2012-10-09 Thread Amit Kapila
I have observed that currently during recovery, while it applies the WAL
records even if it detects that there is a corrupt record

by crc validation, it proceeds. 

Basically ReadRecord(), returns NULL in such cases which makes the behavior
same as it has reached end of WAL.

After that server get started and user can perform operations normally. 

However ITSM that this is a problem as user might loose some committed data.

 

Is there any particular reason for this behavior?

 

With Regards,

Amit Kapila.



Re: [HACKERS] Behavior for crash recovery when it detects a corrupt WAL record

2012-10-09 Thread Heikki Linnakangas

On 09.10.2012 16:42, Amit Kapila wrote:

I have observed that currently during recovery, while it applies the WAL
records even if it detects that there is a corrupt record

by crc validation, it proceeds.

Basically ReadRecord(), returns NULL in such cases which makes the behavior
same as it has reached end of WAL.

After that server get started and user can perform operations normally.

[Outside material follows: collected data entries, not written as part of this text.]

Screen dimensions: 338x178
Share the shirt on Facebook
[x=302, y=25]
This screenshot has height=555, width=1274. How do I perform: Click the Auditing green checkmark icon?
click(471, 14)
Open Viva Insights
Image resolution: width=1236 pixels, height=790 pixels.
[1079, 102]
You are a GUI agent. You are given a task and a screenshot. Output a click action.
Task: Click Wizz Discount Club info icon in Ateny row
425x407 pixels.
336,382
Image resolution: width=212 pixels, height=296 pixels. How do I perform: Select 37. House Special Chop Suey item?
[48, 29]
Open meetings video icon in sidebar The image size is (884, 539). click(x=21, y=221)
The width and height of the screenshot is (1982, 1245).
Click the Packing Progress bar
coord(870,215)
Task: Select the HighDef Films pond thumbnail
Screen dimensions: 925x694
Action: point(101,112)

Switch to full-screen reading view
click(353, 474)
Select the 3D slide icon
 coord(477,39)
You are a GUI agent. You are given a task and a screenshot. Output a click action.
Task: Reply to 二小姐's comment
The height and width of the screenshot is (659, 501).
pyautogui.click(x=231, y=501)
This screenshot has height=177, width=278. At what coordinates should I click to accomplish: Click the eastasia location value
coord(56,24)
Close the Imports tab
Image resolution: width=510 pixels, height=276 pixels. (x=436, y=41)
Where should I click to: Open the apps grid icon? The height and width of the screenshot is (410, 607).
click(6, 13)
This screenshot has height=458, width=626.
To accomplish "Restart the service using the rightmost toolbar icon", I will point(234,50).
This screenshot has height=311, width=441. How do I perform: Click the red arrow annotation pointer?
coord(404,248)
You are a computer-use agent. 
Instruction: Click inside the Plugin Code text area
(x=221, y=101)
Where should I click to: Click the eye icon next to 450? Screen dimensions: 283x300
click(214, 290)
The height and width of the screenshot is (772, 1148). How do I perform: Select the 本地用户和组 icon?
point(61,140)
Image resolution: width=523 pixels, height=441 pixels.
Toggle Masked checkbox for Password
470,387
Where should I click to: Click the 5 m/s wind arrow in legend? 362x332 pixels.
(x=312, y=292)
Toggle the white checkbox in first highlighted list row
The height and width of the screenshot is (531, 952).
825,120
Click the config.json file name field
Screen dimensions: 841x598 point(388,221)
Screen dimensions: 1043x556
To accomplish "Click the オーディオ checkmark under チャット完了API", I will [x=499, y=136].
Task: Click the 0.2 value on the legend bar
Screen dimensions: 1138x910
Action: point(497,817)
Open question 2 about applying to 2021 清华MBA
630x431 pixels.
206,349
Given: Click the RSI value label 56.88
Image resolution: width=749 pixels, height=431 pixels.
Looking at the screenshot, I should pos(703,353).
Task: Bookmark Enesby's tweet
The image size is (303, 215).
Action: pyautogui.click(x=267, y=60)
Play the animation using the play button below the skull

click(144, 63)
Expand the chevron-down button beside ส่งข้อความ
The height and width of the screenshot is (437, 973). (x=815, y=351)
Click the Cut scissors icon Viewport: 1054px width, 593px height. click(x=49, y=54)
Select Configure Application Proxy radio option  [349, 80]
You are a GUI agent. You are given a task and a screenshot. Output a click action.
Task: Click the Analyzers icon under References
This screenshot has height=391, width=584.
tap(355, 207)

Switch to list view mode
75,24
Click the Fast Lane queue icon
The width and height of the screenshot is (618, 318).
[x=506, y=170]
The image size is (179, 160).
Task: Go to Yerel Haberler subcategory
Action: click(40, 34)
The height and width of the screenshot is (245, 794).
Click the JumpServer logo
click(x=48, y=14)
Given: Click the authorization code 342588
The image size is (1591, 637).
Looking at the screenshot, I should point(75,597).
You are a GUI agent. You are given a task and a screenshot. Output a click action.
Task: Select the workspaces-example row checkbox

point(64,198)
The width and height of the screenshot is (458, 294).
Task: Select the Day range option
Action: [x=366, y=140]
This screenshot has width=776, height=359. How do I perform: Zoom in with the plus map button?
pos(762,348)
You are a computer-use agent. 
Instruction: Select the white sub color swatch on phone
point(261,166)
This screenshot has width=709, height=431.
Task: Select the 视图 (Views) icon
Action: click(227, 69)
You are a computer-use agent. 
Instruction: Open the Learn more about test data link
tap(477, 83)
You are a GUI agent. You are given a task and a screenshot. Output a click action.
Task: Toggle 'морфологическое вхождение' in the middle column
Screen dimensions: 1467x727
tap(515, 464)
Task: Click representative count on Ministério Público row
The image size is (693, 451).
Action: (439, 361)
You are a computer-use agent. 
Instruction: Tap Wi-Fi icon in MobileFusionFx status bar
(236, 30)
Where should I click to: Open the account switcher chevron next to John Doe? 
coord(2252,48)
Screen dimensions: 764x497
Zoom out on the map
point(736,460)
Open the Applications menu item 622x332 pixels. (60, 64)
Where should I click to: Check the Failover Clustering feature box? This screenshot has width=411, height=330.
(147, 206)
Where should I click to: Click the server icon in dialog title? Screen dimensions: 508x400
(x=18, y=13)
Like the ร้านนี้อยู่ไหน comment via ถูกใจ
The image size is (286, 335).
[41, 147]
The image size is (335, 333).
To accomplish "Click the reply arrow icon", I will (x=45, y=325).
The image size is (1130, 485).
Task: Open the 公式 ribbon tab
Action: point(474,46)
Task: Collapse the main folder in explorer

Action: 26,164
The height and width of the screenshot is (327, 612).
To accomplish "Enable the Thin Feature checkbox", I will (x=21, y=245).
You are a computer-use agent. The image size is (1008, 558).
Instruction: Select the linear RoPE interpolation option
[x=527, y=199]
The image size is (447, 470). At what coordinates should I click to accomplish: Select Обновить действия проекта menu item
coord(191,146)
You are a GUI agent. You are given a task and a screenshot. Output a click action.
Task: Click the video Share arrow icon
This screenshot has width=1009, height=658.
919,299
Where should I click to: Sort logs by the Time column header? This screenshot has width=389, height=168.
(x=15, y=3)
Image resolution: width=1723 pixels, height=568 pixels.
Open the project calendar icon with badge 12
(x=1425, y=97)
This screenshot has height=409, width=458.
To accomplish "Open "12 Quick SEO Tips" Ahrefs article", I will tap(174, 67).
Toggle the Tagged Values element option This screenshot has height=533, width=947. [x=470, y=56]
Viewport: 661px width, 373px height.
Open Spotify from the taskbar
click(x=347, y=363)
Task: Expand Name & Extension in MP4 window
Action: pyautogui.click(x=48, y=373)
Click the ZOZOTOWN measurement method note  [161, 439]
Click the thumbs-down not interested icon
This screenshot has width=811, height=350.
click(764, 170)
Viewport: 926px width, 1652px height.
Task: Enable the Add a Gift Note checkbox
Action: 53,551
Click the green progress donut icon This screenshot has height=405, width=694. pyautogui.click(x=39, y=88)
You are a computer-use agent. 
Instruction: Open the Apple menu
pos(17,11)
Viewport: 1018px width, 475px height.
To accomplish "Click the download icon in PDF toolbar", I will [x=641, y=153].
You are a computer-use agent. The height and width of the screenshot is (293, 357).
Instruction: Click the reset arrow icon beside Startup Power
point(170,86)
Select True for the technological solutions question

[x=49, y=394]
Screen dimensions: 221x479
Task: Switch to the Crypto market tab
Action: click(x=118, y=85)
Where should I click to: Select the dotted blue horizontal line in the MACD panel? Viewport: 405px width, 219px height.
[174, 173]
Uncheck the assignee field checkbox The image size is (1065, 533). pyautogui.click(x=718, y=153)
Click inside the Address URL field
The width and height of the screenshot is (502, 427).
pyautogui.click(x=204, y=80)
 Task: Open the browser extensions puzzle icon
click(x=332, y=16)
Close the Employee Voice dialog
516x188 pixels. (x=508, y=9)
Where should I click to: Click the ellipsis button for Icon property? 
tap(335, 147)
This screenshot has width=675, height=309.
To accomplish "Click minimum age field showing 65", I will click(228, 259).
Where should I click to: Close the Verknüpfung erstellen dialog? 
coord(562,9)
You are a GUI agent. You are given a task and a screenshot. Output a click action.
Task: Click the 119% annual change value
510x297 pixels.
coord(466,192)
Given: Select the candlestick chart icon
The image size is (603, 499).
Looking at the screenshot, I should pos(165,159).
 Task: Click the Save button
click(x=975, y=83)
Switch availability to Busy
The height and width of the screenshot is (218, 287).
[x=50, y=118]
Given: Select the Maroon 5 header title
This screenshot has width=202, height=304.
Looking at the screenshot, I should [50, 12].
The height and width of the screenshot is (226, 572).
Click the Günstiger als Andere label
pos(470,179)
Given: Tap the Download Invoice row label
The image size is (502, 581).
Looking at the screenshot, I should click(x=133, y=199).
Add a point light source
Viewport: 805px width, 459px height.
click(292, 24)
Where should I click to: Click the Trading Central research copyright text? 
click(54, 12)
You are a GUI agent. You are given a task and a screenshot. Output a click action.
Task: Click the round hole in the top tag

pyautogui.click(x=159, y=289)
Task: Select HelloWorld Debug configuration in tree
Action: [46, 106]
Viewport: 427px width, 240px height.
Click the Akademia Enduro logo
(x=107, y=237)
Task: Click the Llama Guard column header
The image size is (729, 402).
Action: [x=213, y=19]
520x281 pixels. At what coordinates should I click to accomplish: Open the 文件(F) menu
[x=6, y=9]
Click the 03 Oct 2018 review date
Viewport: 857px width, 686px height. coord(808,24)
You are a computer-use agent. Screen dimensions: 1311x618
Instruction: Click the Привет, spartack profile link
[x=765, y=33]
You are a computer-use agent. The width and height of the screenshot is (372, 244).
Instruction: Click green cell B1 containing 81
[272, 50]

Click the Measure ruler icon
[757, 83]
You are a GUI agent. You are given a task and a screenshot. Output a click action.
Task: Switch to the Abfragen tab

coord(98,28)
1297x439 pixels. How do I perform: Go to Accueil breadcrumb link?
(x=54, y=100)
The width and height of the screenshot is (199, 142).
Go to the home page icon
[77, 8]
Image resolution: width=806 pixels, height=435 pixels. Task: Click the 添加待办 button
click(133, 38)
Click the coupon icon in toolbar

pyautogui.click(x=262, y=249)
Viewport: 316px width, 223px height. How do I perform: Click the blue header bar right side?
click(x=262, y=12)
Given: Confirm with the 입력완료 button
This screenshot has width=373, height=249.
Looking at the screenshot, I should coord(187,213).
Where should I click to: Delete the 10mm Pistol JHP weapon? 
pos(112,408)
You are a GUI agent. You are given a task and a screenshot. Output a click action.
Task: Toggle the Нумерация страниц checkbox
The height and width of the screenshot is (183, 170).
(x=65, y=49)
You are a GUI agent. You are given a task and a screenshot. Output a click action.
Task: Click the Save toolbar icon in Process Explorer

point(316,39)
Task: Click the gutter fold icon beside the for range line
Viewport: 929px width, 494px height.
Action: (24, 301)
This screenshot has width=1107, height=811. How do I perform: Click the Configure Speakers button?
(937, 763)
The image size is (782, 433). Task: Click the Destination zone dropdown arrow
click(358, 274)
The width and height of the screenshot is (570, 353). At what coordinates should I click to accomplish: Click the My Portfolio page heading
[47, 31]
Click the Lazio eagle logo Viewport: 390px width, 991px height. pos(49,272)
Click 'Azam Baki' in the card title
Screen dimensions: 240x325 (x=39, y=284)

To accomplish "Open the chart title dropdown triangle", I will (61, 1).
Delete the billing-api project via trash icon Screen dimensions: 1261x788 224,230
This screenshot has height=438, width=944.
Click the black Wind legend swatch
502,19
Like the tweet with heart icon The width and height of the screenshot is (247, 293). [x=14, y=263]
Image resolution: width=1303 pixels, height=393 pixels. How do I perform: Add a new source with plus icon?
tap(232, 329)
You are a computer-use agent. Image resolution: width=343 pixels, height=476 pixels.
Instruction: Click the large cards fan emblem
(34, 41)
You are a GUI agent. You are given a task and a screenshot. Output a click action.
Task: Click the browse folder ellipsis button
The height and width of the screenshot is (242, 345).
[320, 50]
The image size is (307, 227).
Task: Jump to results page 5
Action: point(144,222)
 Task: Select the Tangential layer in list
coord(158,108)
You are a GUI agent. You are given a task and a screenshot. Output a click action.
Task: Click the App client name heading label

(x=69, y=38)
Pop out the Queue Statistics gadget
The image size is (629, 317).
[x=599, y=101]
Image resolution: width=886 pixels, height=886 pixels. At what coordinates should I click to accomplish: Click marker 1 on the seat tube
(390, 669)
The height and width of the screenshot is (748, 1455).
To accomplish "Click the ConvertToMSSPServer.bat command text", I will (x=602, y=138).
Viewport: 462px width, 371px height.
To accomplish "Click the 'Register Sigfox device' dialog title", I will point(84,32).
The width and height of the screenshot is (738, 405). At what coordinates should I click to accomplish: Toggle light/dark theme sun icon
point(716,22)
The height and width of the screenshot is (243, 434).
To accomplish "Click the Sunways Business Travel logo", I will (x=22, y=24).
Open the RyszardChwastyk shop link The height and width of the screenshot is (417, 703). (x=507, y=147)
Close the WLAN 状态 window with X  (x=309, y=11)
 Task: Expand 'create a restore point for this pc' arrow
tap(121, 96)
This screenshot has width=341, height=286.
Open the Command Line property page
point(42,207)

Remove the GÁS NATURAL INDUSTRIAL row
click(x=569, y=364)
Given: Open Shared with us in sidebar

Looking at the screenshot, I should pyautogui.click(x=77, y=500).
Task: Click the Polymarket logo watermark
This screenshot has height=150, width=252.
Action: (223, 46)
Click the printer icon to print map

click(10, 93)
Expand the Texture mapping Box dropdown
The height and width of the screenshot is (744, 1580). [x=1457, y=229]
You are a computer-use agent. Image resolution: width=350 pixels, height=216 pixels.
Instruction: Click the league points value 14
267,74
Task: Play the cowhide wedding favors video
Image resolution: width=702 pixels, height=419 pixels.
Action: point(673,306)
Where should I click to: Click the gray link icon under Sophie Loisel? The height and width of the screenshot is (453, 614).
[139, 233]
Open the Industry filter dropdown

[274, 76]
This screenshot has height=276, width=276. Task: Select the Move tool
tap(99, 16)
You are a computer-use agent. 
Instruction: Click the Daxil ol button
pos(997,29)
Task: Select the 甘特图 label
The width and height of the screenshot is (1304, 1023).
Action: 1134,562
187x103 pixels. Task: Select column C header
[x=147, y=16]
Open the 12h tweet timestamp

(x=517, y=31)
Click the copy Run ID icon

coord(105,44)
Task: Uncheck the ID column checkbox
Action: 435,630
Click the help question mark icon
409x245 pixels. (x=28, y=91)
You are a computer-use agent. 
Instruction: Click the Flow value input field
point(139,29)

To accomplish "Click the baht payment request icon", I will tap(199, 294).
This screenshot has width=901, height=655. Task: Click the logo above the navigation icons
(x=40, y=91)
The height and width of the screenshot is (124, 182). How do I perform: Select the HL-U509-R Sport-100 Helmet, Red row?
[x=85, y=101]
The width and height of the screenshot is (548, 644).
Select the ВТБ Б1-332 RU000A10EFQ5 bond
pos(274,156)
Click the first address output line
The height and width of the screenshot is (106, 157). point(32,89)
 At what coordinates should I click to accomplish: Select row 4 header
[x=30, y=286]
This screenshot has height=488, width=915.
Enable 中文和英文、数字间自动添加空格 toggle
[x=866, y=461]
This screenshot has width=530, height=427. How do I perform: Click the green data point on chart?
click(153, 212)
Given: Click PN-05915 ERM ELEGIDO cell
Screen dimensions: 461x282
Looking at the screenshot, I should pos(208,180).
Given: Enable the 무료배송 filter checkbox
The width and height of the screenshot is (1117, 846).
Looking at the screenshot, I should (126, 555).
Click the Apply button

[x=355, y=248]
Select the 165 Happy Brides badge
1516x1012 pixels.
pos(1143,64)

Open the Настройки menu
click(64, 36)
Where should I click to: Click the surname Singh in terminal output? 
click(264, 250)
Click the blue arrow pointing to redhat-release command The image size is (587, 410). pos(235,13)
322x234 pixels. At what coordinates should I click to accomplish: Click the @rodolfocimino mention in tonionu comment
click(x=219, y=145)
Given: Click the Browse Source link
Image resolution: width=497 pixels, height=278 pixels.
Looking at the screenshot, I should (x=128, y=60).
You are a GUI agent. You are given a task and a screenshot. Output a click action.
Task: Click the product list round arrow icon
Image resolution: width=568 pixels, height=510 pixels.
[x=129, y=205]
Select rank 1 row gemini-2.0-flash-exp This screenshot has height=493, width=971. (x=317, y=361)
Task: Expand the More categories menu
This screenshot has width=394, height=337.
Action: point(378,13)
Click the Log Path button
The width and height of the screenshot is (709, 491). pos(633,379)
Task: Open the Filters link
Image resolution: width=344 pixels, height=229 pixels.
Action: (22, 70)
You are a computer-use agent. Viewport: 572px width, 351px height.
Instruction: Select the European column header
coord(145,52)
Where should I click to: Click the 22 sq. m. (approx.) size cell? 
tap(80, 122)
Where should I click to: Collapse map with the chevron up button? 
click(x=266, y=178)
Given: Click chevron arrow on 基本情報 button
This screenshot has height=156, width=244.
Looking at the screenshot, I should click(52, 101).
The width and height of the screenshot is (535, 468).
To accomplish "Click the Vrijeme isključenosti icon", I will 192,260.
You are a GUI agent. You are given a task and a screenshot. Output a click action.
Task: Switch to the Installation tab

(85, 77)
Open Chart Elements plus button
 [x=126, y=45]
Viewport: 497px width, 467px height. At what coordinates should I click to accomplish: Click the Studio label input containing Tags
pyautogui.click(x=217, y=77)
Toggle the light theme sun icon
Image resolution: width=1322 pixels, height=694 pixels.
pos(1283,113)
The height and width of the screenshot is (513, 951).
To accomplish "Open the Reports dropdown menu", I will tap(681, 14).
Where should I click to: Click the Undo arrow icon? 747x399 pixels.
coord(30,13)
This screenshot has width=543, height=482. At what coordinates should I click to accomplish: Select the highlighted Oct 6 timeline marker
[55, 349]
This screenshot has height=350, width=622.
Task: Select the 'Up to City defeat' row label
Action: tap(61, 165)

Yeah. We rely on the CRC to detect end of WAL during recovery. If the 
system crashes while the WAL is being flushed to disk, it's normal that 
there's a corrupt (ie. partially written) record at the end of the WAL. 
This is a common technique used by pretty much every system with a 
transaction log / journal.


The other option would be to perform two fsyncs for every commit; one to 
flush the WAL to disk, and another to update some global pointer to 
point to the end of valid WAL (e.g in pg_control).